• Your assignment
Exact duplicates of the lines from the top of the data through the line containing "Angemeldet bleiben (149, 679)" are needed, with every picture left out.

== Supplied material

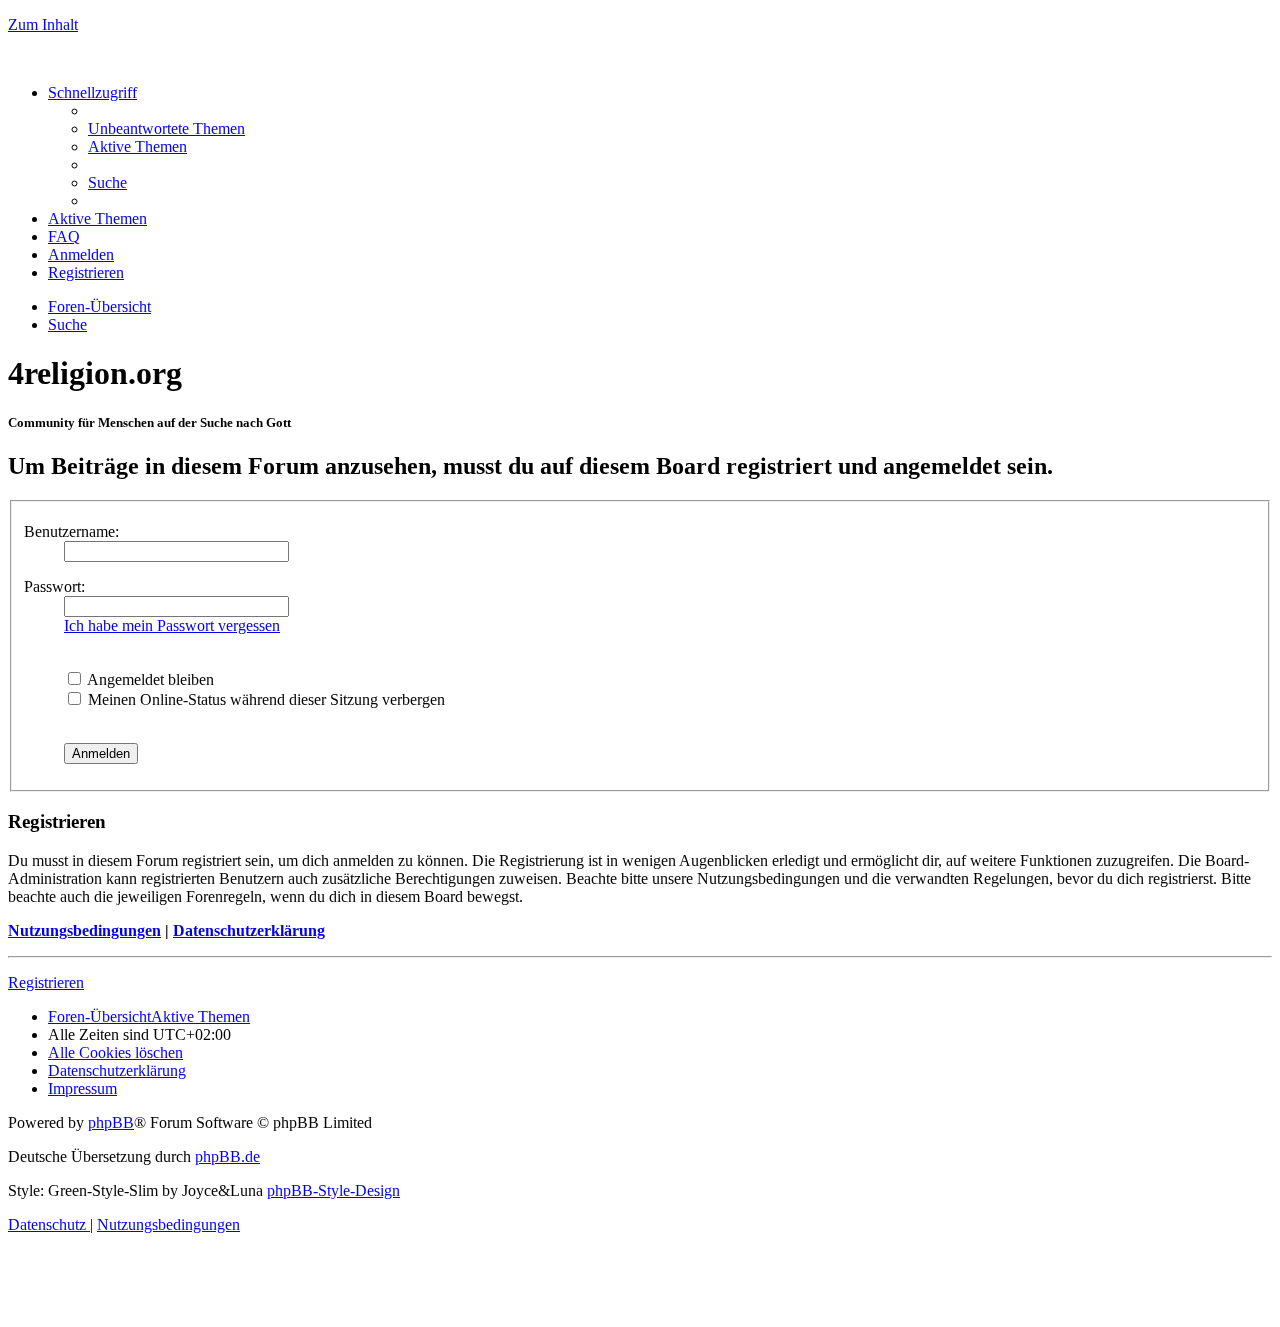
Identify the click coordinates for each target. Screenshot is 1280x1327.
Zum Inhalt (43, 24)
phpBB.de (227, 1156)
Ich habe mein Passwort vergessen (172, 625)
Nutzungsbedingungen (84, 930)
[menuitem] (166, 128)
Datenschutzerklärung (249, 930)
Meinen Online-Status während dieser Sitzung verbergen (264, 699)
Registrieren (46, 982)
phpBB (111, 1122)
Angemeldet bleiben (149, 679)
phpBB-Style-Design (333, 1190)
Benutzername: (71, 531)
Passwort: (54, 586)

====

• Task response
Identify the click coordinates for each target. Screenshot is 1280x1327.
Zum Inhalt (43, 24)
phpBB.de (227, 1156)
Ich habe mein Passwort vergessen (172, 625)
Nutzungsbedingungen (84, 930)
[menuitem] (166, 128)
Datenschutzerklärung (249, 930)
Meinen Online-Status während dieser Sitzung verbergen (264, 699)
Registrieren (46, 982)
phpBB (111, 1122)
Angemeldet bleiben (149, 679)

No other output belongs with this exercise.